Can Tree-Based Models Improve GAPC Mortality Models' Forecasting Accuracy?


BAKAR Ö., BÜYÜKYAZICI M.

SYMMETRY-BASEL, cilt.17, sa.9, 2025 (SCI-Expanded, Scopus) identifier

  • Yayın Türü: Makale / Tam Makale
  • Cilt numarası: 17 Sayı: 9
  • Basım Tarihi: 2025
  • Doi Numarası: 10.3390/sym17091540
  • Dergi Adı: SYMMETRY-BASEL
  • Derginin Tarandığı İndeksler: Science Citation Index Expanded (SCI-EXPANDED), Scopus, INSPEC, zbMATH
  • Hacettepe Üniversitesi Adresli: Evet

Özet

Generalized age-period-cohort (GAPC) models are mortality models that incorporate stochasticity, which can be represented in a generalized linear or non-linear context.
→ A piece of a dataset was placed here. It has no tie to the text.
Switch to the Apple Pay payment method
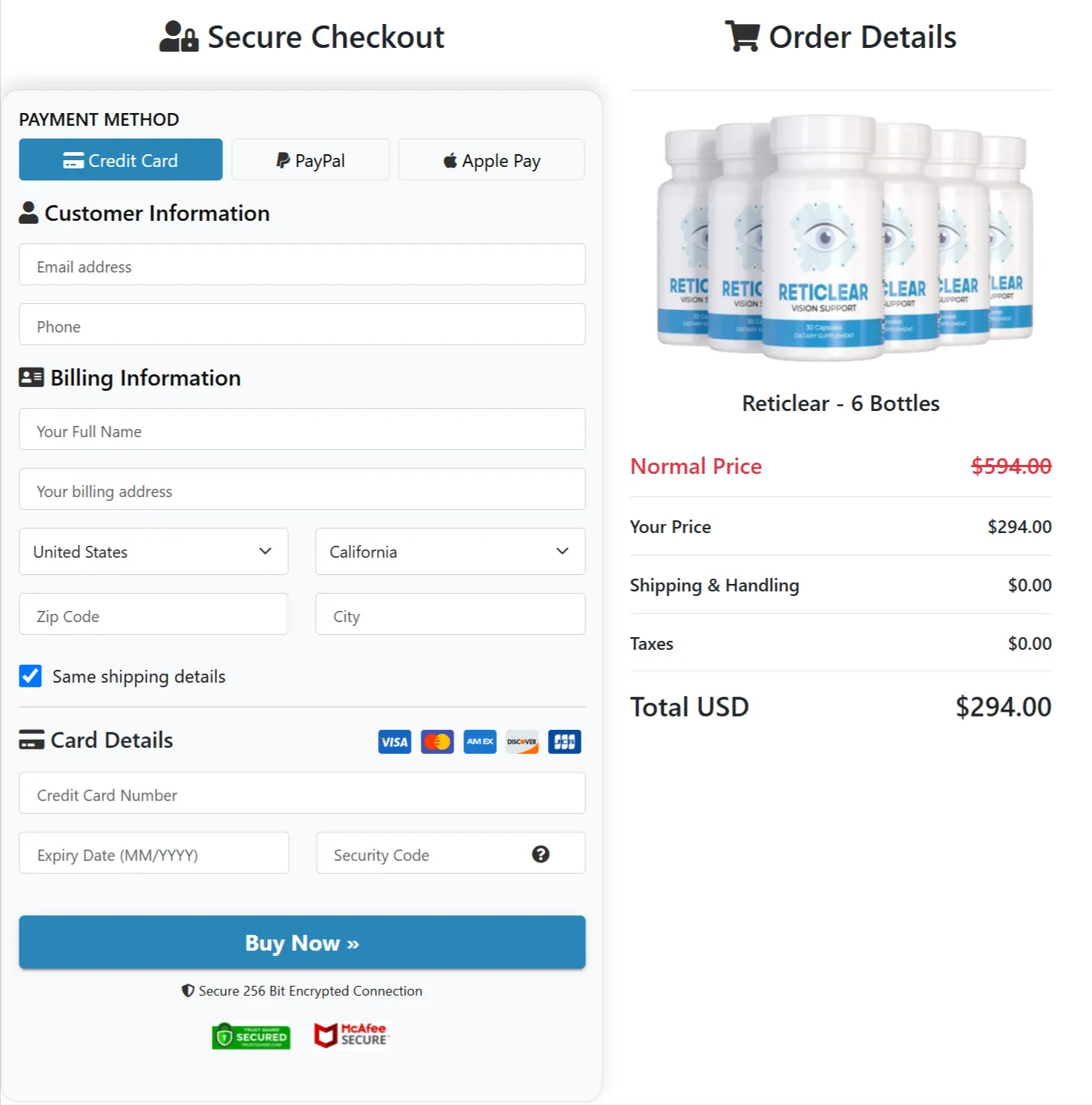Image resolution: width=1092 pixels, height=1105 pixels. click(491, 159)
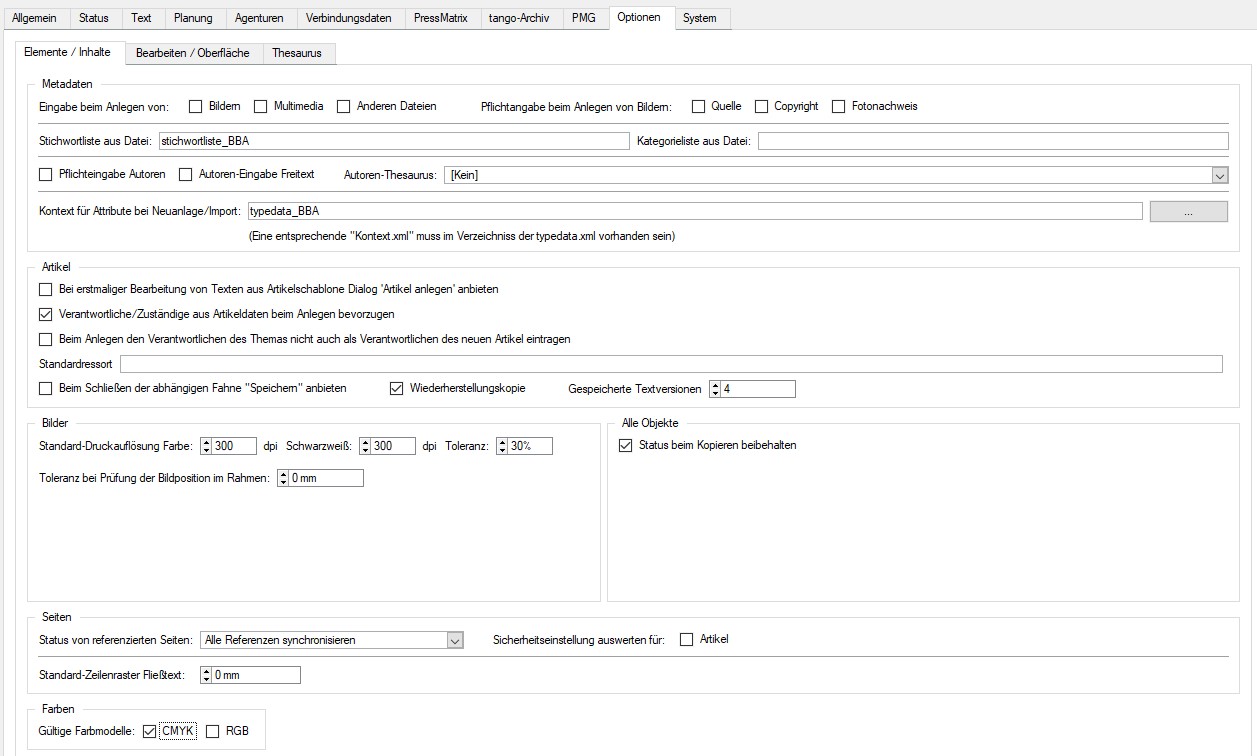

By fitting the data to either mortality model, one can make forecasts for the future under the extrapolation framework. Previous research indicates that tree-based machine learning (ML) methods are suitable for improving the forecasting ability of such mortality models using different training/testing time periods. However, there is no consensus about generalizing this phenomenon to the improvement of fitted/forecasted mortality rates without depending on a particular mortality model or the model's training/testing period. Furthermore, GAPC models assume symmetry of the interaction between the features and the mortality rates. Tree-based ML methods can capture asymmetric relationships within demographic data and complement the rigid assumption of symmetry of stochastic mortality models. The objective in our study is to re-estimate the mortality rates obtained from each mortality model by applying tree-based machine learning (ML) methods within a procedure that creates a suitable environment to improve the forecasting accuracy of each GAPC model. By combining mortality models with tree-based methods, both the interpretability of the parameters of mortality models and the features used within machine learning methods can be ensured. In the application carried out in this study for Denmark and Sweden, the results show that all tree-based ML-integrated models reduced the error (root mean squared error) compared to each pure mortality model. This study shows that if the proper procedure is applied, the forecasting ability of each mortality model can be improved.